New Study Finds That Retirees Who Stay Socially Active in Groups and Clubs Live Longer, Happier Lives

Staying healthy becomes more difficult as one gets older, but a new study has found that remaining socially active may lengthen the lifespan of retirees, perhaps even more so than exercise.

According to WebMD, Australian researchers recently published the report in the journal BMJ Open. The study concluded that retirees who stay active in book clubs, church groups, and other interpersonal activities tend to be happier than those who do not.Elder couple exercising in the park

Additionally, those in their golden years who engage in such activities also benefit from a lower risk of premature death.

The study found that the chance of passing away within six years of retirement is 2% for people who are involved in two social groups. If a retiree leaves one of these groups, their risk of death increases to 5%. If they cease participation in both groups, the risk of premature death spikes to 12%.

“The sense of belonging that social group connections provide helps people sustain a meaningful and healthy life,” said lead researcher Niklas Steffens, a lecturer at the University of Queensland in Brisbane, Australia.

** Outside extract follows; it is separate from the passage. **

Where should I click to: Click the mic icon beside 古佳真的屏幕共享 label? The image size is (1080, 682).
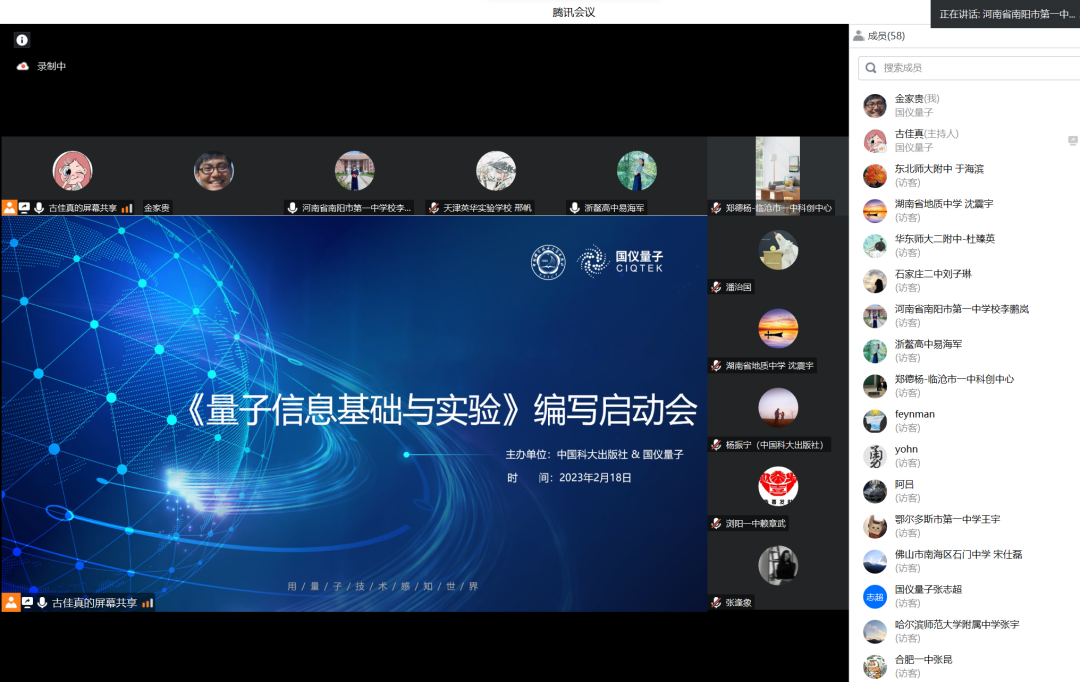(38, 207)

Experts have long said that the happiest retirees engage in three to four activities regularly, while the least happy engage in only one or two. This study backs up these claims, in addition to providing evidence that social interaction is just as important as physical exercise for retirees.

“The study reminds us of the importance of meaningful human interactions to our well-being. That social interaction appears comparable to physical activity is not a reason to substitute one for the other, but to do both,” said Dr. David Katz, director of the Yale University Princeton Research Center.

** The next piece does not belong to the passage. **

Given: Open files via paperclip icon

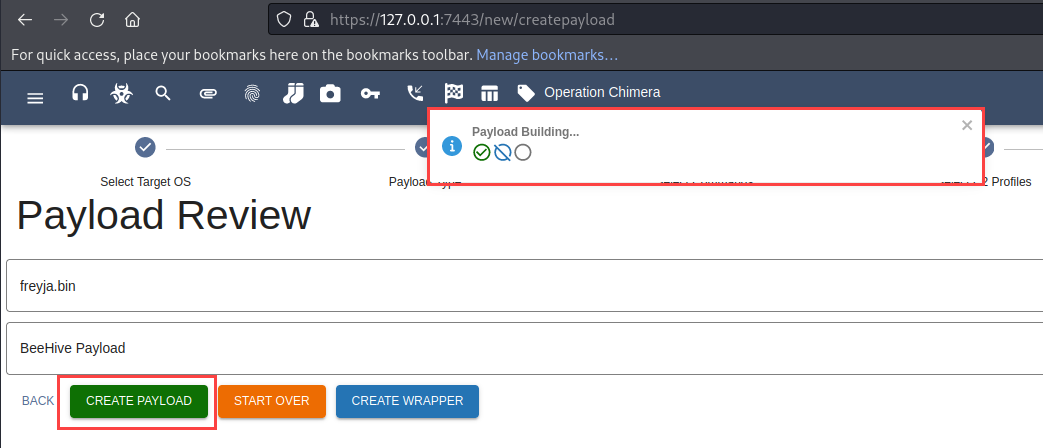Looking at the screenshot, I should pos(208,93).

According to the Belfast Telegraph, researchers examined 424 British adults over the age of 50 for six years after retirement to gather their data. They compared the happiness and lifespan of these individuals to those of their peers who were still in the workforce.

The study also assessed each subject’s physical activity levels, linking each person’s exercise habits to their risk of death.

Researchers found that a person who exercises once a week before and after retirement has only a 3% chance of dying in the six years after they retire. If a person who exercised during their career stopped doing so after retirement, their risk of death increases to 11% in this time span.

“Accordingly, we can see that the effects of physical activity on health were comparable to those associated with maintaining old group memberships and developing new ones,” the researchers wrote.

With this new research, retirees may begin to seek more of a balance between social interaction and physical exercise to live longer, happier lives.